Cambridge MA: MIT Press, 2003. 576 pp.,
illus. Hardbound, $30.00. ISBN 0-262-13424-1.
Reviewed by Aaris Sherin, Department
of Art, University of Northern Iowa, Cedar
Falls, IA 50614-0362, U.S.A. E-mail: aaris.sherin@uni.edu.
This volume, which is the latest title in
the Leonardo Book Series, is the outcome
of an effort called the Women, Art, and
Technology Project that was launched in
1993 by Leonardo: Journal of the International
Society of Arts, Sciences and Technology.
It is a prodigious anthology of essays,
articles and other writings by contemporary
female artists, curators, and critics, who
attempt to document the work, during the
past several decades, of women who have
pioneered the integration of new media and
technology into the artistic arena.
Issues of gender are endemic to the text.
Without providing a definitive answer, a
number of the authors ask if there is a
uniquely female aesthetic. Among these,
although they are only a portion of the
scholars represented, are women whose work
is directly concerned with gender issues,
and who have an explicit commitment to feminist
identity and discourse. Equally well represented
are women from the opposite camp, such as
those who refuse to be typecast as artists
of one gender or another. The perplexity
of this issue is addressed by Annick Bureaud,
who asks and then tries to respond to the
question of whether technological art made
by women is different from art produced
by men. Her response is deliberately ambiguous,
even contradictory. The answer is no, she
proposes, because "you will not find a common
ground that makes those artworks special
or different from a gendered point of view."
At the same time, she continues, one might
answer "yes, if you consider some specific
artworks for which you have this strange
knowledge that they could not
have been done by the other gender."
This is a large and ambitious collection,
and its contents are wisely divided into
three major groupings: The first, called
Overviews, features writings by critics
and scholars who survey the various challenges
faced by female artists working in contemporary
media.
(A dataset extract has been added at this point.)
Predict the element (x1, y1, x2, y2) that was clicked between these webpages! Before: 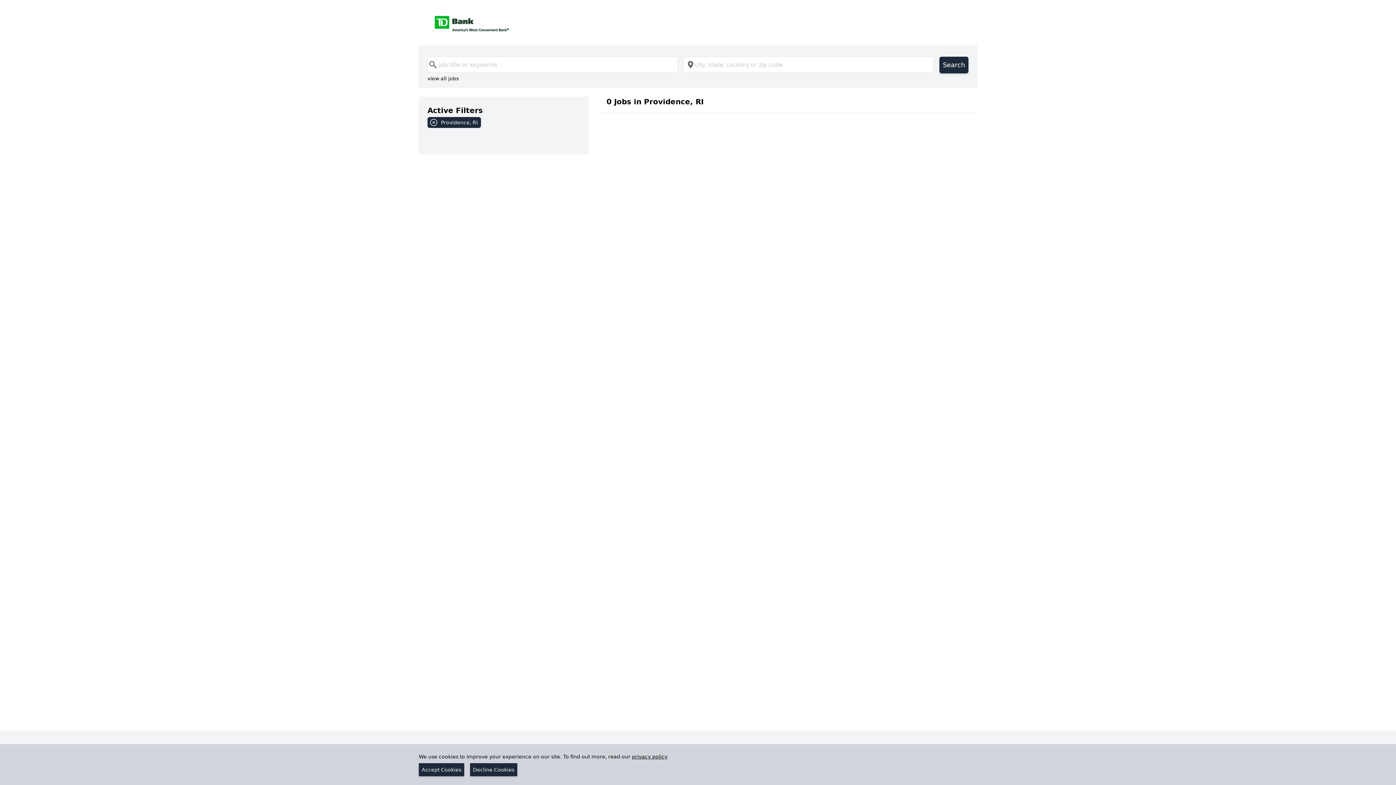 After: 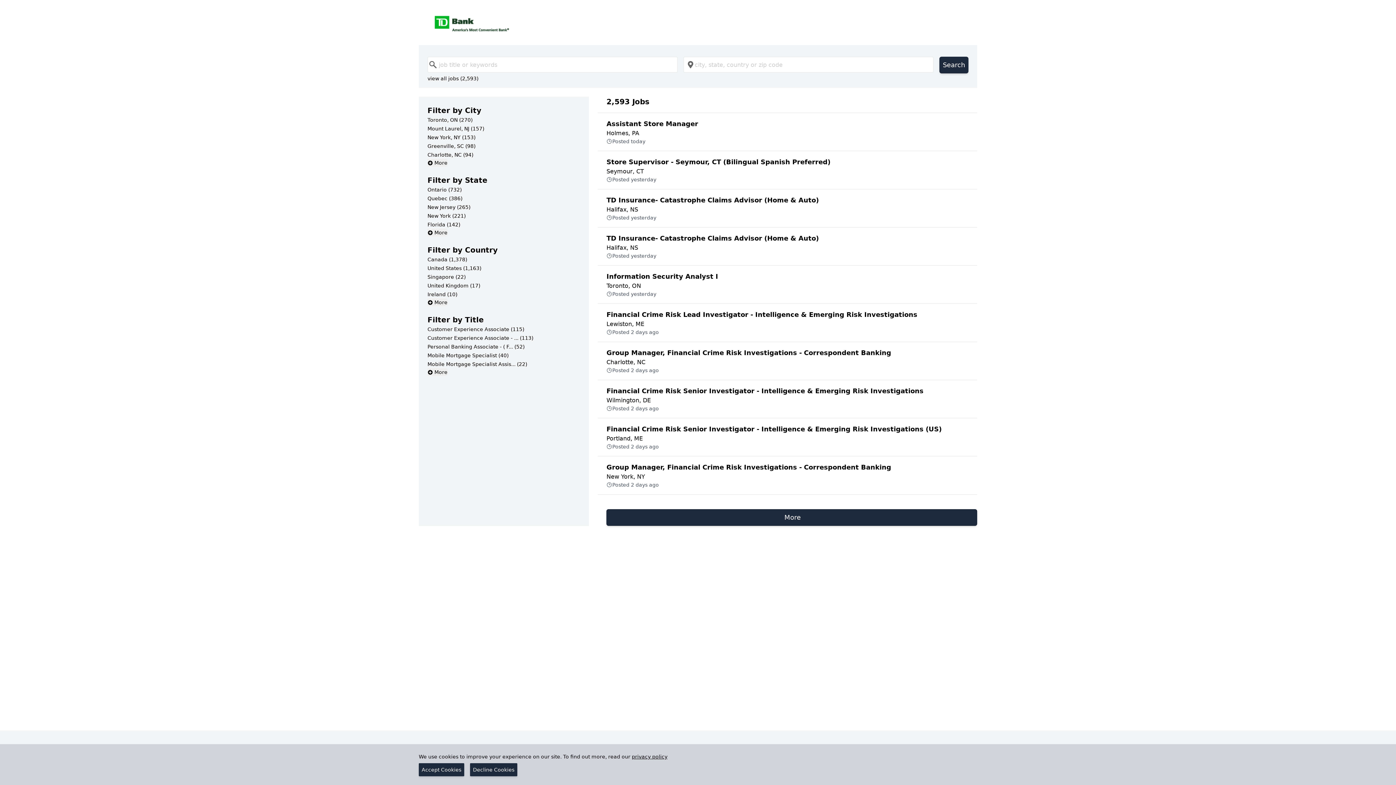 Action: label: Providence, RI bbox: (427, 117, 580, 130)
A second section, titled Artists
Papers, is a series of less formal statements
that tend to be a mixture of "art documentation
and technical papers." Included in this
section are writings by such prominent exponents
as the Icelandic artist Steina and American
artist Helen Mayer Harrison, both of whose
efforts have greatly advanced the interest
in and evolution of technology-based artwork.
Concluding Essays focuses on efforts
that women in the arts might make in the
future in provoking and aiming discussions
about various social and political issues.
While this book does not claim to be the
final, authorative reference on the contribution
of women to media-related artwork, the material
it does present in more than 500 pages is
sufficiently mixed and wide-ranging that
most readers will come away from it with
a better understanding of the role of female
artists in the recent evolution of such
diverse fields as video art, environmental
art, computer graphics, game design, sound,
interactive art, digital music and dance.